Mataram a mendiga louca que vivia no lixo.
Para Dalva, a louca.
Mataram a mendiga louca que vivia no lixo. Bem feito: quem mandou viver? Que sentido tem fazer poesia dos restos enquanto todos nós queremos esquecer o lixo que somos. Reciclamos, separamos vidros, plástico e orgânico. Pra quê? Pra não sentirmos culpa pois no fim tudo vira uma coisa só nos lixões públicos.
Mas o que isso me interessa?
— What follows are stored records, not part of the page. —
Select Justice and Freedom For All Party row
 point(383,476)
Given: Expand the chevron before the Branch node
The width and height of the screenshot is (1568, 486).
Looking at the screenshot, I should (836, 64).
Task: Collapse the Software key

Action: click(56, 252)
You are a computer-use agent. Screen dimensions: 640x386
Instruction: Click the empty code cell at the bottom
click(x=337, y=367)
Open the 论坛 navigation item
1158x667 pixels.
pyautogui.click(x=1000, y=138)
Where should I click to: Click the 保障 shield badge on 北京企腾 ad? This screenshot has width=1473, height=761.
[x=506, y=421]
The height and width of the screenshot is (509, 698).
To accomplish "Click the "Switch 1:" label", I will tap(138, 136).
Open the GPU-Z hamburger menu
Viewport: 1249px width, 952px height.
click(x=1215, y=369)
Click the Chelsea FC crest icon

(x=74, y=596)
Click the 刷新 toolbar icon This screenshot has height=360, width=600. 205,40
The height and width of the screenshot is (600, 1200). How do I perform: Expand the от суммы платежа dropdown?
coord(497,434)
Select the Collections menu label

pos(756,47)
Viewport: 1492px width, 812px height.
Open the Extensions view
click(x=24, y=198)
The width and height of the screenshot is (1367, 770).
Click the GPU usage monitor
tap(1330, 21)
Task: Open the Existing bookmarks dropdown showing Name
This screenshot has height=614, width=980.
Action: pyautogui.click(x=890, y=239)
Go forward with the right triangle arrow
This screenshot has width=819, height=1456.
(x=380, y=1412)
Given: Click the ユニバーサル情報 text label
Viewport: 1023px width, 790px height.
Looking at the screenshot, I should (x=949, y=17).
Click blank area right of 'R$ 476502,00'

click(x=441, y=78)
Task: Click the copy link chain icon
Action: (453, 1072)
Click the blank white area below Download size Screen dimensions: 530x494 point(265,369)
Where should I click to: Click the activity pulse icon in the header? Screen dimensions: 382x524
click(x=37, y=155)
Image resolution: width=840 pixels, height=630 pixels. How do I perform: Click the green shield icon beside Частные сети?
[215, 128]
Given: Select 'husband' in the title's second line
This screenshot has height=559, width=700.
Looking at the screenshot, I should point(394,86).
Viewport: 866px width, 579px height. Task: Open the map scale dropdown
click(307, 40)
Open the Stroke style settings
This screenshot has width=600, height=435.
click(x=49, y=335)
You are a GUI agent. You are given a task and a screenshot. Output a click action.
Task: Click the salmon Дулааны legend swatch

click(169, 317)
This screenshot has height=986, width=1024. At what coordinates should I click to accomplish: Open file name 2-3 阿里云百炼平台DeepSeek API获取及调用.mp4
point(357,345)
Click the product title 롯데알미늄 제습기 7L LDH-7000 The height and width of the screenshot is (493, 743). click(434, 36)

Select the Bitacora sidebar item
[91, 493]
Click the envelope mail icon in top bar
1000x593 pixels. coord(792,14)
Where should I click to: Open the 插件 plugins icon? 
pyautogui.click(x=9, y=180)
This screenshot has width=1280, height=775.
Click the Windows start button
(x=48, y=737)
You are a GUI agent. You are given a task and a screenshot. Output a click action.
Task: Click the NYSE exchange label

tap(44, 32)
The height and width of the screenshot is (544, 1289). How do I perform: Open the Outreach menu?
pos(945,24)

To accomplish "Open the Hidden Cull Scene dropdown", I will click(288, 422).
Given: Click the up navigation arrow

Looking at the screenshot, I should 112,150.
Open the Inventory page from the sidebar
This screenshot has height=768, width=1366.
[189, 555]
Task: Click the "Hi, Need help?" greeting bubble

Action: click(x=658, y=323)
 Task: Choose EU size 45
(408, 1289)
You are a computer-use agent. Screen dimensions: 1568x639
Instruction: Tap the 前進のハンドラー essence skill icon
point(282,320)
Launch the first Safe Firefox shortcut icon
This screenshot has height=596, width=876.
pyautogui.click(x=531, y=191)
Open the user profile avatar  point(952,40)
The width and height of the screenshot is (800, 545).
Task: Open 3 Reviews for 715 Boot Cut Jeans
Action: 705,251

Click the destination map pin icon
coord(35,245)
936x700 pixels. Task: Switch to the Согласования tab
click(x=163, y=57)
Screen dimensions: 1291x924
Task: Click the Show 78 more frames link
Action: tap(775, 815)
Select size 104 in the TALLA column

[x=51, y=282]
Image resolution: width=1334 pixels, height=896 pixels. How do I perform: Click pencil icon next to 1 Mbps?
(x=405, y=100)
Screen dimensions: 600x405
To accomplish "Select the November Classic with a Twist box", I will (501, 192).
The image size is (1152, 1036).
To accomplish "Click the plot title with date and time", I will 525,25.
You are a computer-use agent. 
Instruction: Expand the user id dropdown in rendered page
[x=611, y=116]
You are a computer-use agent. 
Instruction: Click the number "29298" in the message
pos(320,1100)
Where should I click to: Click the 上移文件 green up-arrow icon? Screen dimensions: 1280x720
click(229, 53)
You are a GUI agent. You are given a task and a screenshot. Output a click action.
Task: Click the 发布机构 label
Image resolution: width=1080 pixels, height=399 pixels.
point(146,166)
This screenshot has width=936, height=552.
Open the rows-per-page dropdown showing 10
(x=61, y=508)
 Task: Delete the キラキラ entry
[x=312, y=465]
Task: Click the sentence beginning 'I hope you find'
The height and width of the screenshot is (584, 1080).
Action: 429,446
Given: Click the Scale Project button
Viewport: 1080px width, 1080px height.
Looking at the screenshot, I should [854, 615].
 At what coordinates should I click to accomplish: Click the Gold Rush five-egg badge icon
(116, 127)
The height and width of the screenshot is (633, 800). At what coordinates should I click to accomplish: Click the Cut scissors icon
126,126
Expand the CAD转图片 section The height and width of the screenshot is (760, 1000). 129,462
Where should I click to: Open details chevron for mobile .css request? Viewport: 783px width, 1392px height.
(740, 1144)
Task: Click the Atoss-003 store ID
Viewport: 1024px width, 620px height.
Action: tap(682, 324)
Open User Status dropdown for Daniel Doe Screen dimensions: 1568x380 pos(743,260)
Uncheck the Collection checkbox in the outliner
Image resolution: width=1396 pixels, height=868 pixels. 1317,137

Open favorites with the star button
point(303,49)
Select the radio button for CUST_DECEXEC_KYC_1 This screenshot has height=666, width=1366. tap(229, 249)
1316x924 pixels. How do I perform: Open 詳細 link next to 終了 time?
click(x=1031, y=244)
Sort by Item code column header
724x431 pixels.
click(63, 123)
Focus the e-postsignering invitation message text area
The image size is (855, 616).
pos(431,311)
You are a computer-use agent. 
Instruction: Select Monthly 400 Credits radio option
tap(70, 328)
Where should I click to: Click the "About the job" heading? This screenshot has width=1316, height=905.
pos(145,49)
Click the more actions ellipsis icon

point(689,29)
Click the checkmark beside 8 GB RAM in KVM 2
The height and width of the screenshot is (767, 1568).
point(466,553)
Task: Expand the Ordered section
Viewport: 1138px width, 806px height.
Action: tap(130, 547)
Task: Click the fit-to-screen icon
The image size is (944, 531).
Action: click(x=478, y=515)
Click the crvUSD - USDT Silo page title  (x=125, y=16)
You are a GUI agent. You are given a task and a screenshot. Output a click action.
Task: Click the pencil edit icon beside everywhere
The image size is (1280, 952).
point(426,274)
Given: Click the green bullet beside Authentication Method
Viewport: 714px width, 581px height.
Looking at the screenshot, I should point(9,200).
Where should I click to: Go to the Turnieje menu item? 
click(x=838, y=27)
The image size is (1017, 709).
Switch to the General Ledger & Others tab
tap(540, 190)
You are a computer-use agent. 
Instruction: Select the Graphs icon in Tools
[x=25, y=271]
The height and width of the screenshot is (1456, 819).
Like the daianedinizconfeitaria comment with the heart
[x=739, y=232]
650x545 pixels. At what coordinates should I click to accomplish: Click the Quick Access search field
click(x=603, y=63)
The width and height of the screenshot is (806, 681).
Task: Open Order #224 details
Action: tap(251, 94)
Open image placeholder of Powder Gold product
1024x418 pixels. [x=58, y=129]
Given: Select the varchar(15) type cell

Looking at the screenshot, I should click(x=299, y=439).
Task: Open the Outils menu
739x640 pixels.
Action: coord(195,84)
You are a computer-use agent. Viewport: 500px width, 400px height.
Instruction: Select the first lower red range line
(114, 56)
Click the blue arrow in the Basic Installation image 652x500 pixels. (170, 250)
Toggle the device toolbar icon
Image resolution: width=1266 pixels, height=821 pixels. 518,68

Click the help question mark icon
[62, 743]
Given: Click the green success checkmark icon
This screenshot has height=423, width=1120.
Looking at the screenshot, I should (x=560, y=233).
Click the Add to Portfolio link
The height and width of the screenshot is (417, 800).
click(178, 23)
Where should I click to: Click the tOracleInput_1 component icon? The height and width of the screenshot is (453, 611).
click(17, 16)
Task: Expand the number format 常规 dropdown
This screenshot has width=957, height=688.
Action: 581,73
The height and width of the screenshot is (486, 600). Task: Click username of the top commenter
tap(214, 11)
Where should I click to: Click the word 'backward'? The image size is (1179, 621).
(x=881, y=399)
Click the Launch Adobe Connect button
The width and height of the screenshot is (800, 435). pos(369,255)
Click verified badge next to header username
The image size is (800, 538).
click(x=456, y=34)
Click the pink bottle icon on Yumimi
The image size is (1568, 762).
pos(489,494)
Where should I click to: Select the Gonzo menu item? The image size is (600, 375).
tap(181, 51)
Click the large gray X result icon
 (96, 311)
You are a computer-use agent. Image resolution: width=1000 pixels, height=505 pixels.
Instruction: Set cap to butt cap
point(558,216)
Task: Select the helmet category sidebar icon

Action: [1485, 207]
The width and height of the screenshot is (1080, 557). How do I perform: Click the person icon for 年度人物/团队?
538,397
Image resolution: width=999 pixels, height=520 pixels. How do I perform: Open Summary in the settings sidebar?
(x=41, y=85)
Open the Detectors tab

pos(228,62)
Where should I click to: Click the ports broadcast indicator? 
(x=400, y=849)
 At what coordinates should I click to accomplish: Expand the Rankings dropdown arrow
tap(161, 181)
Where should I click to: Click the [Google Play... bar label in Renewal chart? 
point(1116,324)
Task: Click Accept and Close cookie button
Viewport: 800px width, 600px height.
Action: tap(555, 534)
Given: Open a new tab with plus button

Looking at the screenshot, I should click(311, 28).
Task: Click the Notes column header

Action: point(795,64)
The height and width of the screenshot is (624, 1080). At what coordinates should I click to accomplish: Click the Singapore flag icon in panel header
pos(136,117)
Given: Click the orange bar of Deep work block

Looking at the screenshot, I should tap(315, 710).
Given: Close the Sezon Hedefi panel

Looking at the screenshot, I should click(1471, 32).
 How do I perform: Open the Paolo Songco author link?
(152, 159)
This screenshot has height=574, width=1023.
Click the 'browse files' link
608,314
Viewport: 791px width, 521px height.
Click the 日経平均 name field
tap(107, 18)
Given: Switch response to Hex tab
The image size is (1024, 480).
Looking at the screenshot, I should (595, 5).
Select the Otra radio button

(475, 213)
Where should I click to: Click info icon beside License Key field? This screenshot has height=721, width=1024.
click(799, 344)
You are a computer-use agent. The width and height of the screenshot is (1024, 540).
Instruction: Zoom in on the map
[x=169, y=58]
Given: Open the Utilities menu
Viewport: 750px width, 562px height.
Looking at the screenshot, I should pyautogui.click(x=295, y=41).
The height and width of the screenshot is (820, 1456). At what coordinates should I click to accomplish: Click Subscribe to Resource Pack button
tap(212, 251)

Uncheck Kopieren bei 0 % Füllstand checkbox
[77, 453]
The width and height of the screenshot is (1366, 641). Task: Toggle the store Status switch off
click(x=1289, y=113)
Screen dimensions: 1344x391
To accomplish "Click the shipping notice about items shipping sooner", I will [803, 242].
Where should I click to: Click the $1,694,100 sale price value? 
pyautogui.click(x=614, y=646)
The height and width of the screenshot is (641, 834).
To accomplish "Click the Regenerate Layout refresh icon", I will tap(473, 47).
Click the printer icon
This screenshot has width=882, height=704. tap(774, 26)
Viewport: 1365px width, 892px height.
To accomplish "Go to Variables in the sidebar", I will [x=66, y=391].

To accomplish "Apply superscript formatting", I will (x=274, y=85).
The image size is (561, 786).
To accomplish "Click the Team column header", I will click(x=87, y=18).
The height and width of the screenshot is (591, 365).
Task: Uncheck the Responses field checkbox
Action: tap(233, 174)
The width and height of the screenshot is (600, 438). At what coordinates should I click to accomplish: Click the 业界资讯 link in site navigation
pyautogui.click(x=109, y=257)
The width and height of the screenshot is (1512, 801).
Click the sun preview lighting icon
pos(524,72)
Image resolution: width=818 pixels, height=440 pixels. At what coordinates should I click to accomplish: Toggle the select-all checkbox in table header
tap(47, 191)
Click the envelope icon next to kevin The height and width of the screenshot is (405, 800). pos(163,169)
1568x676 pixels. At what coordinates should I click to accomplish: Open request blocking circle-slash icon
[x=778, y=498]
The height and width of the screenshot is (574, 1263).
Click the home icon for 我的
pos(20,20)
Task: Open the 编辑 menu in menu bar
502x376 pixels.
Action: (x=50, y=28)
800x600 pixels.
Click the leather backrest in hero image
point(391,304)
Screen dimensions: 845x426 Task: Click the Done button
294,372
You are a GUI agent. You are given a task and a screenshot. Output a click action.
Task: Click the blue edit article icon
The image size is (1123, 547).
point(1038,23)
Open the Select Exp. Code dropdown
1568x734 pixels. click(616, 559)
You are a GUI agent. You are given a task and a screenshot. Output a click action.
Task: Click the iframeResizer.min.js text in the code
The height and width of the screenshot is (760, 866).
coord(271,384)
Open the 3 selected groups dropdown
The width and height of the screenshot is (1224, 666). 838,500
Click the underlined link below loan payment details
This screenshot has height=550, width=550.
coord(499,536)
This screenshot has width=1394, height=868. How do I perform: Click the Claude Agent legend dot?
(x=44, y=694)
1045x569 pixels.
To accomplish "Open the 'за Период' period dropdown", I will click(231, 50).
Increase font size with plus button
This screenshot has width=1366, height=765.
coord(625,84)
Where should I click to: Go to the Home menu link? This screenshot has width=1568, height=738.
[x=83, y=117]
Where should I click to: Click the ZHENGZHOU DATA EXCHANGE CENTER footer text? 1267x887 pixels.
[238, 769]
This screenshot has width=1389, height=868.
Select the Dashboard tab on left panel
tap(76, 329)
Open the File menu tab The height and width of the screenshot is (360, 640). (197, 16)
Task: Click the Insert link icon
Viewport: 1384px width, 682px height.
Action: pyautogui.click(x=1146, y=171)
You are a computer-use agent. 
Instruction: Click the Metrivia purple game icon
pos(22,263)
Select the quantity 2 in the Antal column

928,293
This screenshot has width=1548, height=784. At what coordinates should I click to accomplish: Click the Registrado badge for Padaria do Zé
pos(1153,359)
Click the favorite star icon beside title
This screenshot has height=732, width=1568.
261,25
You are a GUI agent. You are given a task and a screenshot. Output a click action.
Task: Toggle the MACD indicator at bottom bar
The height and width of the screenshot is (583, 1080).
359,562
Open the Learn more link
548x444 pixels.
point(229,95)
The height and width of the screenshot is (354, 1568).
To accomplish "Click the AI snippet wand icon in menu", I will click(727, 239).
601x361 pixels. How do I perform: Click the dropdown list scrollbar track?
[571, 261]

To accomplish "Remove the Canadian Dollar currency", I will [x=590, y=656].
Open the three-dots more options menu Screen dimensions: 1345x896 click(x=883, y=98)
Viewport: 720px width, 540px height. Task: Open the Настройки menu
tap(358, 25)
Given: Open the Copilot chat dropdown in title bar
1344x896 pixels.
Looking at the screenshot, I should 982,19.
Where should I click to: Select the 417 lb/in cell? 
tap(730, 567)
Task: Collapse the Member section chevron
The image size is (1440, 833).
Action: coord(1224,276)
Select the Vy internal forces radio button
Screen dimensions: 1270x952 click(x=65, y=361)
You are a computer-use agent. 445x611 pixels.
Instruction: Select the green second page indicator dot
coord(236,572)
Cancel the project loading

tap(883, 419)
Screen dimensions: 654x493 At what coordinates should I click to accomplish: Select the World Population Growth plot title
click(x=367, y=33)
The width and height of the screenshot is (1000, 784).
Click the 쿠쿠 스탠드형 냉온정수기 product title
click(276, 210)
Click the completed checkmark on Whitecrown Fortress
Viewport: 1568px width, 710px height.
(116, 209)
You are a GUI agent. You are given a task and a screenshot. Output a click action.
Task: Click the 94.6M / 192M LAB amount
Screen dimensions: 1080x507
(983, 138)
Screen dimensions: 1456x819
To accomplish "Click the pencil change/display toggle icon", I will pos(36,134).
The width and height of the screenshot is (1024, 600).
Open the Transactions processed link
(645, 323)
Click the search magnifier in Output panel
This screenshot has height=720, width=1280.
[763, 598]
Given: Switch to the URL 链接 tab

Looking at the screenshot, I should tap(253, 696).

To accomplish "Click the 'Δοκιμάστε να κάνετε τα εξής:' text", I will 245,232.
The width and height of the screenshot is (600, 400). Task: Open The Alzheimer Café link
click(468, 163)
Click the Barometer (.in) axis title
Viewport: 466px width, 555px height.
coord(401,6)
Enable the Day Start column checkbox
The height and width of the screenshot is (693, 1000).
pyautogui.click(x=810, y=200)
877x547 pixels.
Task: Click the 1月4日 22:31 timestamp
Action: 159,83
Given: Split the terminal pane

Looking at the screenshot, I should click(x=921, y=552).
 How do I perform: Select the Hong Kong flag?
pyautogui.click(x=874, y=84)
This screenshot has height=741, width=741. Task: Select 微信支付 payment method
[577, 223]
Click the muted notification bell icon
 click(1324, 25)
Gramacho é a estação final da linha de trem, um lugar longe de nós – nós que somos tão civilizados, limpos e conscientes com responsabilidade social.
Nos indignamos nas salas escuras do cinema: aplaudimos de pé e emocionados a vida - tanta vida que ela nos trouxe, pois de vez em quando é bom lembrar que somos humanos - e após o “the end”, passamos longe dos hospitais públicos, que são públicos assim como o lixão de Gramacho e por serem públicos recebem os restos de lixos dessa humanidade sem humanidade. E foi lá, num hospital público que ela morreu.
Os hospitais públicos, os sanatórios públicos, as cadeias públicas e os lixões públicos são lugares podres: sujos, fedorentos, barulhentos e coloridos: não são cinzas como os prédios que cortam os céus das cidades e os shoppings centers (nome que nem tenho direito de escrever no plural). São vivos, pulsam tudo que sai de dentro de nós: as nossas fezes, suores, nossos gritos, lamúrias e desesperanças que estão depositados nestes lugares cheios de vida. A vida que queremos esquecer. Esquecer que na verdade somos uma panela de pressão pronta para gritar, para dizer que somos contradição, horror e feiúra, mas que somos esperança: esta que não se compra, que não se pode arrancar, que Pandora deixou na caixa e que buscamos a todo tempo.
Mataram a mendiga louca, foi queima de arquivo, ela era humana demais para viver em tempos de barbárie. O enterrro foi sexta. Se fuderam: enraizaram a poesia do mundo.